→ **Exercise data**:
********

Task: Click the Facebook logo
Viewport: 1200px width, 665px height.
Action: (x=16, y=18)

********

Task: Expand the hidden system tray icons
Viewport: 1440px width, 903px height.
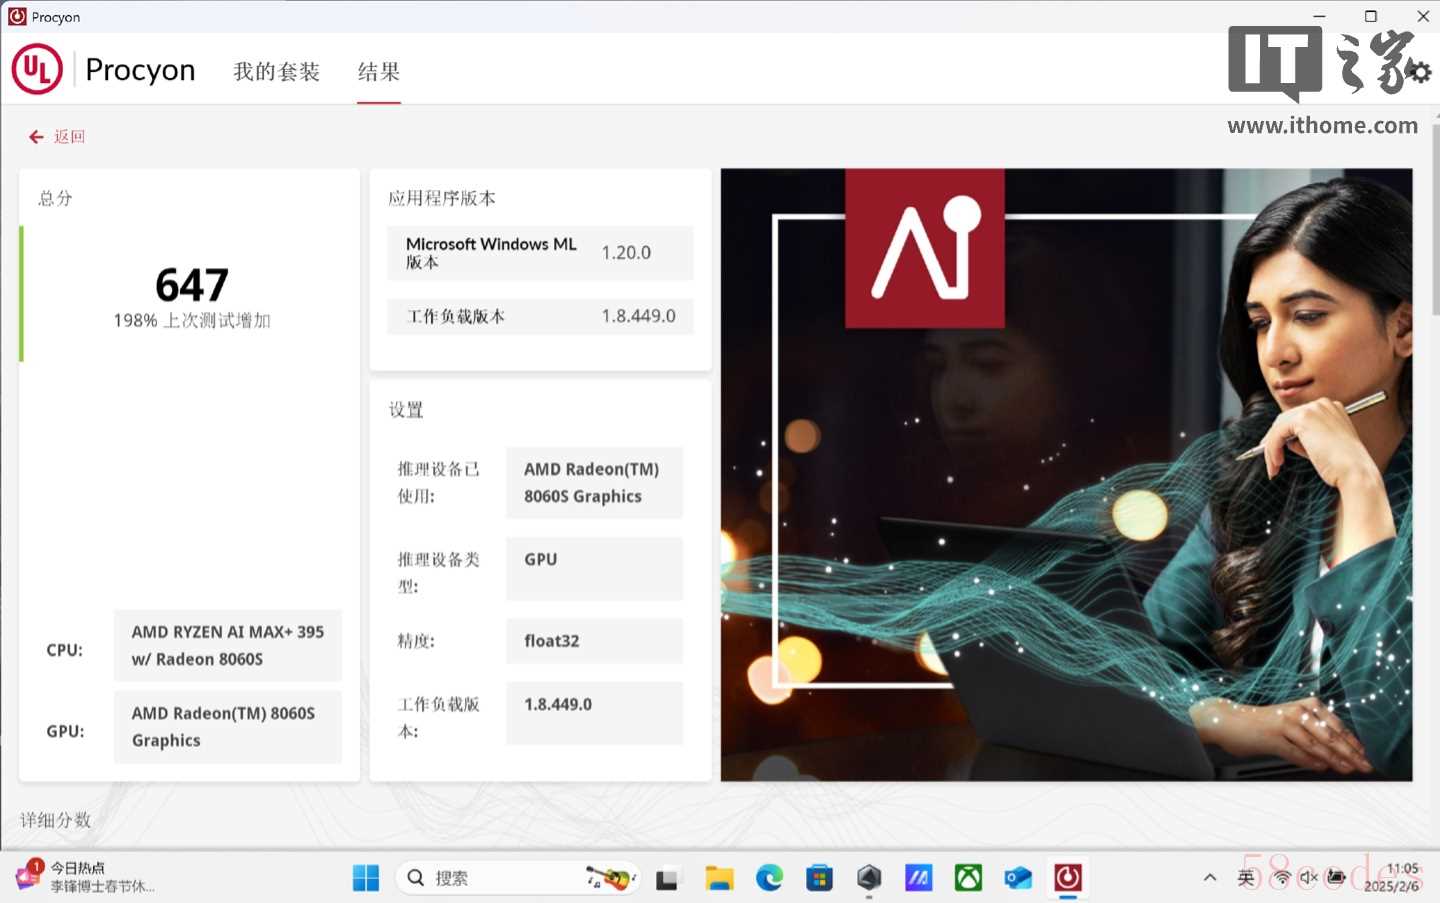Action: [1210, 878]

********

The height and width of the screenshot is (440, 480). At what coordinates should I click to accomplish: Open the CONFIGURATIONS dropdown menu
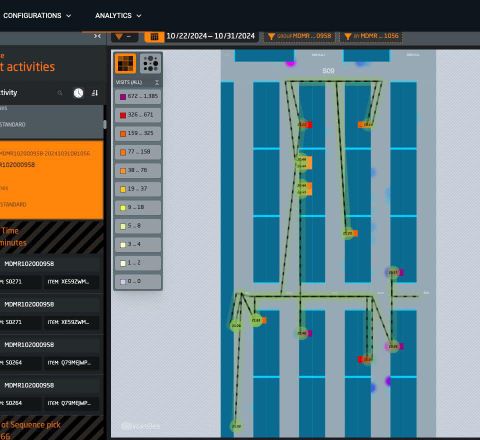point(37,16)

********

→ **Exercise**:
What is needed is every line from the data above that includes the string "Task", copied out.

→ **Answer to the problem**:
Task: Click the Facebook logo
Task: Expand the hidden system tray icons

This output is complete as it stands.